(WHAT THIS TASK INVOLVES): Check each line of the entries below for the word "target", and copy out the ones that have it.

[Start of section]

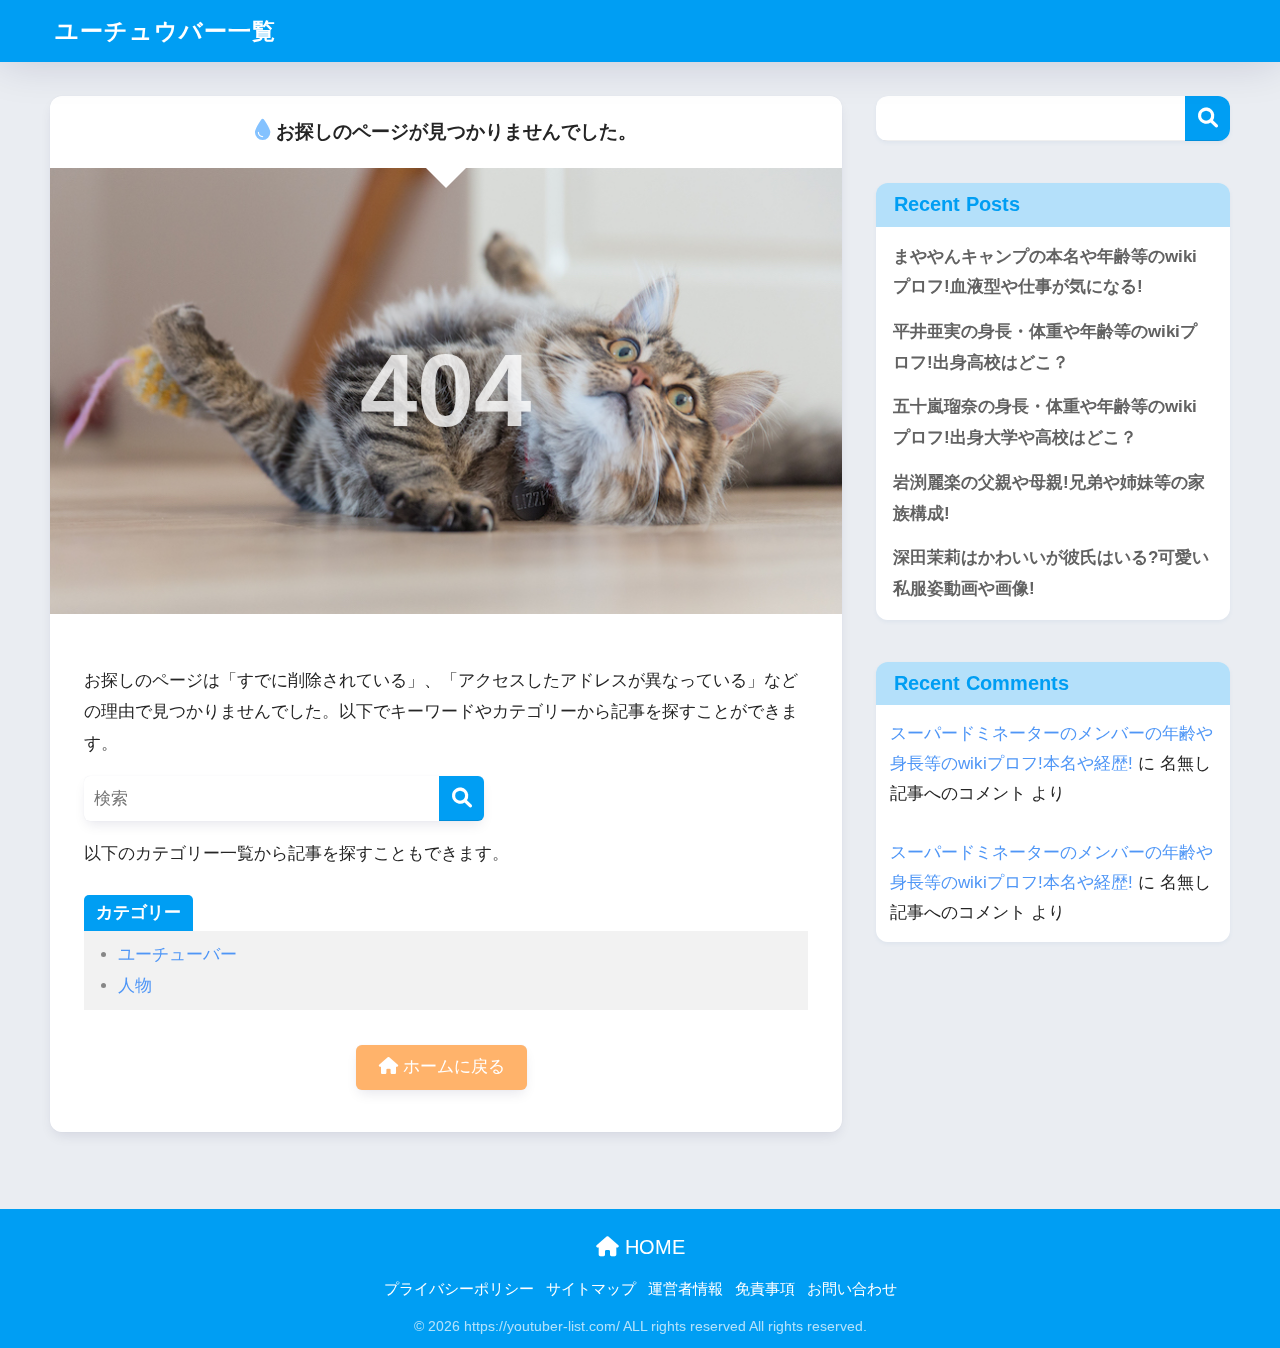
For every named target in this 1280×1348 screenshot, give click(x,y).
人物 (135, 985)
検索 (1207, 118)
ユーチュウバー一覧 (165, 31)
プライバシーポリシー (459, 1289)
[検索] (461, 798)
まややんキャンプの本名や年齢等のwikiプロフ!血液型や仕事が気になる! (1045, 272)
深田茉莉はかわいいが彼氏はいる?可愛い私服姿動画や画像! (1051, 573)
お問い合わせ (852, 1289)
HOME (652, 1247)
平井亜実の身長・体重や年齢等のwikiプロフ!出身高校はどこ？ (1045, 347)
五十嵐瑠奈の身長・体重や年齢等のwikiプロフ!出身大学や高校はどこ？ (1045, 422)
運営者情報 (685, 1289)
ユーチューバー (177, 954)
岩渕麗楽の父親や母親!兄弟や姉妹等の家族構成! (1049, 498)
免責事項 (765, 1289)
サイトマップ (591, 1289)
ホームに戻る (451, 1066)
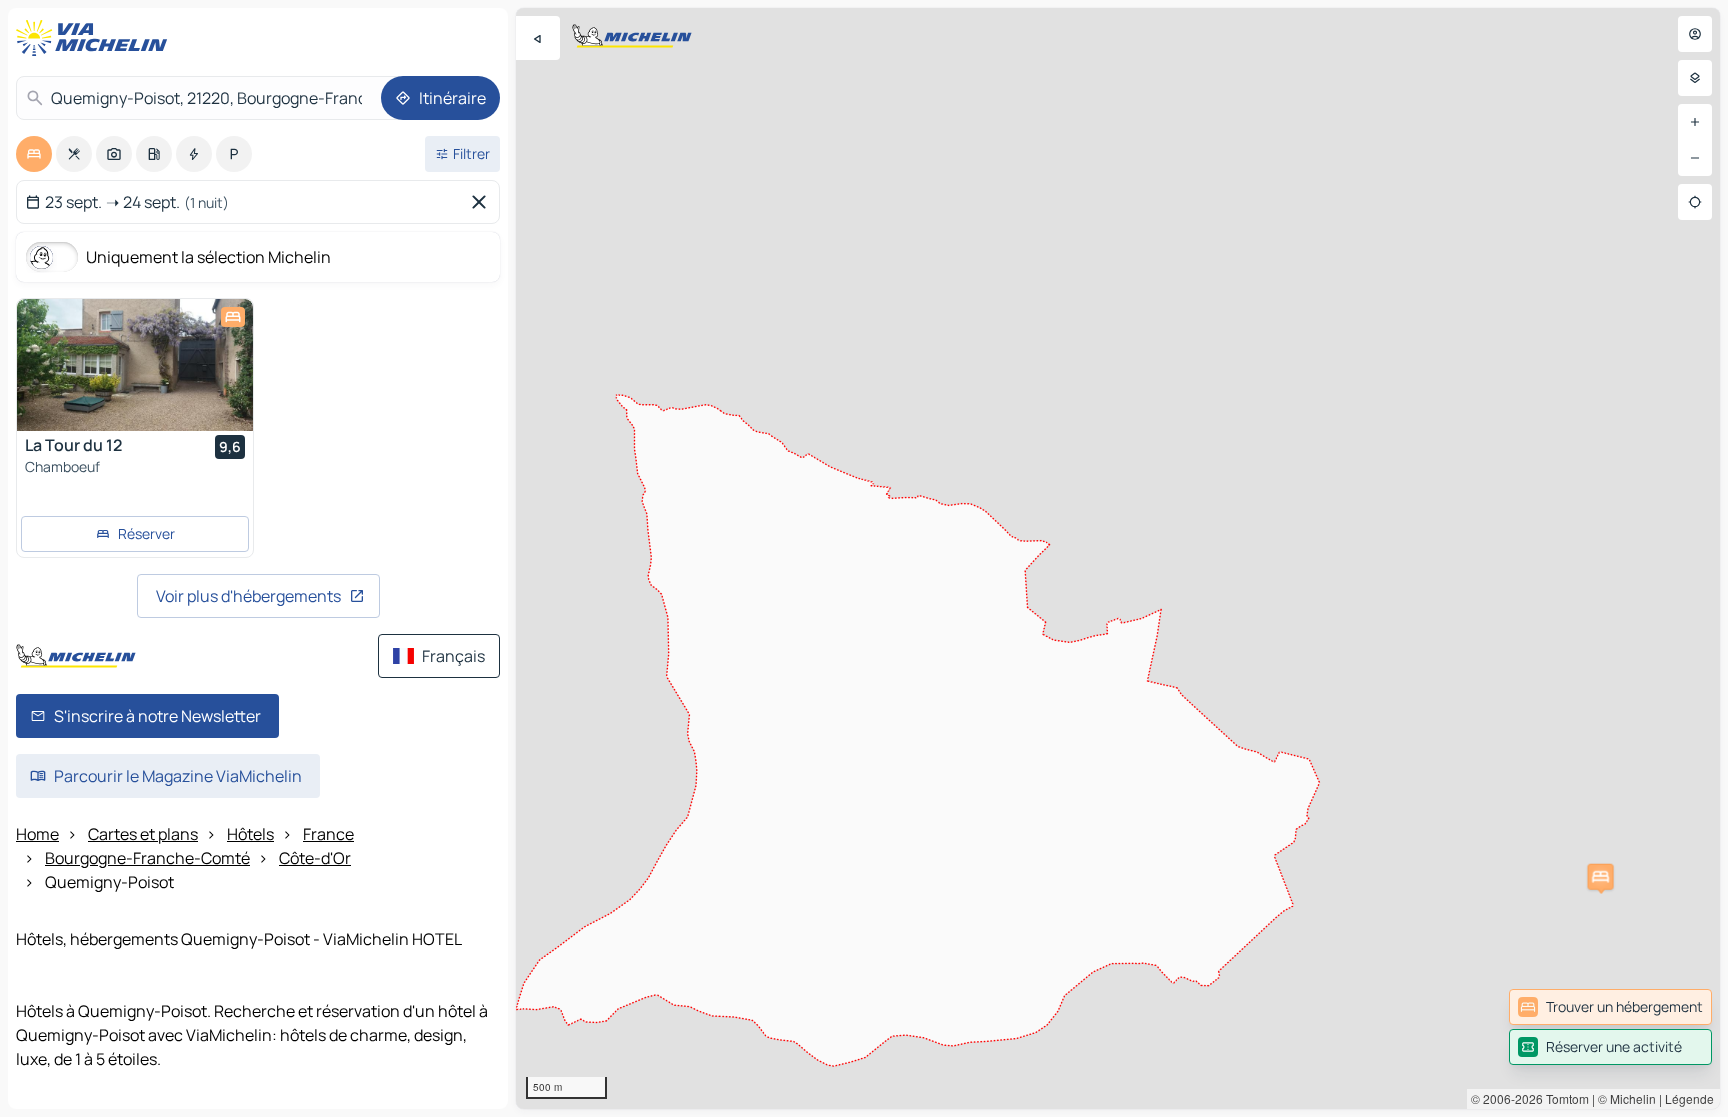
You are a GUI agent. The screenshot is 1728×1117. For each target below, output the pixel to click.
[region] (1118, 558)
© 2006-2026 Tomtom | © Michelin (1563, 1098)
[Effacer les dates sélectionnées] (483, 202)
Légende (1689, 1098)
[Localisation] (1695, 202)
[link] (1610, 1007)
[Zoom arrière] (1695, 158)
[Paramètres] (1695, 78)
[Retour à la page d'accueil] (96, 38)
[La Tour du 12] (135, 365)
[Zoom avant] (1695, 122)
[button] (1601, 877)
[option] (34, 154)
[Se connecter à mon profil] (1695, 34)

[End of section]

(TASK OUTPUT):
For every named target in this 1280×1348 screenshot, give click(x,y).
You are a GUI agent. The screenshot is 1728×1117. For each target below, output the pixel to click.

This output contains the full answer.